* _DOCUMENT SECTION_:

■ ■ ■ ■ ■

What the March 4 Time lacks in its explosive expose about the hospital industry is a face.
A perspiring face. A blinking, flinching face.
Dear do-nothing Congress: You say you care about things that affect everyday Americans. Well, then, find us such a face.
We need someone on whose thieving visage we can focus, like that of Charles Van Doren, paraded before a sensational congressional investigation in 1959.
His crime? Being fed the answers that kept him winning on TV quiz show "Twenty-One."
Scandalous? Oh, yeah. Van Doren had achieved great wealth and fame — $100,000 in winnings — even appearing on Time's cover.
So what about the scoundrels and cheats now the focus of the news magazine? We have no faces to attach to writer Stephen Brill's assertion that hospitals overcharge Americans $750 billion per year. We need them.
Until we know the perpetrators, they will continue to do exactly what they do — rip people off.
Brill and Time have done the nation a service, dissecting the add-ons and overcharges faced by uninsured or underinsured individuals who, once they got the bill, wished they were dead.
Take the cancer patient who lived just long enough to see his widow-to-be face a $142,000 bill, this after paying $30,000 toward the total.
The overcharges are too numerous and outrageous to mention, but just consider the $25 one hospital charged for a 500 milligram niacin tablet, sold for a nickel apiece in drug stores. Or the $7 apiece that MD Anderson charged for cotton swabs used to disinfect prior to injections. A box of them can be had for $1.91.
The hospitals say these aren't the actual costs that patients pay, only a starting point for negotiations with insurers. However, when one has no insurance, or when one's insurance is capped and can't keep up with catastrophic costs, these charges are the ending point, unless a smart and resourceful advocate can argue the bill down.
An irony welling up in Brill's report is that nonprofit hospitals are among the worst offenders. Hence, they are swimming in cash they use to make executives millionaires, to build gleaming towers, and to buy out competitors.
Another irony is how that evil thing called government comes up smelling like a rose in contrast to how the "free market" handles medical costs. Medicare, writes Brill, isn't just efficient, it's "ruthlessly efficient" controlling costs.
We need hearings. We need to hear from the faceless "chargemasters" who set such scandalous prices. We need red faces and sweaty lips. Then we need to bring the hammer down on institutions that do what they do with government's involvement and hefty subsidies.
Points out Brill, "This is not about interfering in a free market. It's about facing the reality that our largest consumer product by far — one fifth of our economy — does not operate in a free market."
Largely because Congress caved to industry demands, the Affordable Care Act — Obamacare — with the good it will do for those lacking insurance, performs little cost control. The condition is a continuation of industry-sculpted Medicare Part D, for which the government can't negotiate drug prices.
At a time when efforts are afoot to clamp down on Medicare, Brill makes the fascinating assertion that the best thing for health care would be to expand it — to lower, not raise, the eligibility age, with higher copays based on income. Many of the most tragic victims of this system were people just on the cusp of Medicare and age 65.
Points out Brill, "The health care market isn't a market at all. It's a crap shoot. People fare differently according to circumstances they can neither control nor predict."
So true. Now, to attach this scandal to a face.

■ ■ ■ ■ ■

Transcribe the passage of the column on hospital overcharges from "His crime? Being" up to and including "toward the total.", with no changes to wording or punctuation.

■ ■ ■ ■ ■

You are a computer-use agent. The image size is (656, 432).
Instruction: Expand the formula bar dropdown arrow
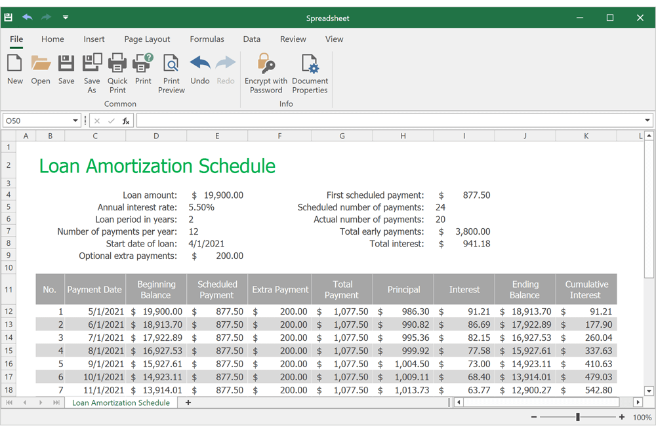pyautogui.click(x=646, y=120)
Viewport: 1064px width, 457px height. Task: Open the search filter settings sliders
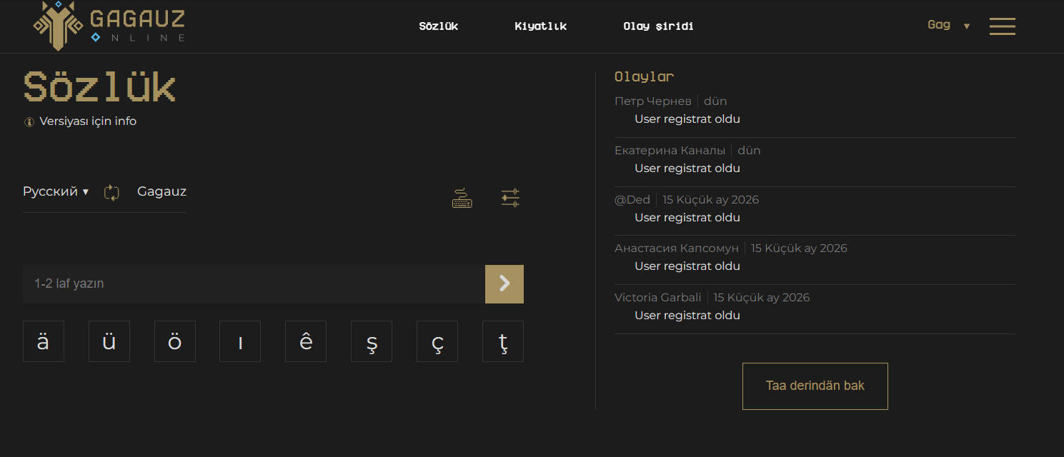[510, 198]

■ ■ ■ ■ ■

* _TASK SOLUTION_:
His crime? Being fed the answers that kept him winning on TV quiz show "Twenty-One."
Scandalous? Oh, yeah. Van Doren had achieved great wealth and fame — $100,000 in winnings — even appearing on Time's cover.
So what about the scoundrels and cheats now the focus of the news magazine? We have no faces to attach to writer Stephen Brill's assertion that hospitals overcharge Americans $750 billion per year. We need them.
Until we know the perpetrators, they will continue to do exactly what they do — rip people off.
Brill and Time have done the nation a service, dissecting the add-ons and overcharges faced by uninsured or underinsured individuals who, once they got the bill, wished they were dead.
Take the cancer patient who lived just long enough to see his widow-to-be face a $142,000 bill, this after paying $30,000 toward the total.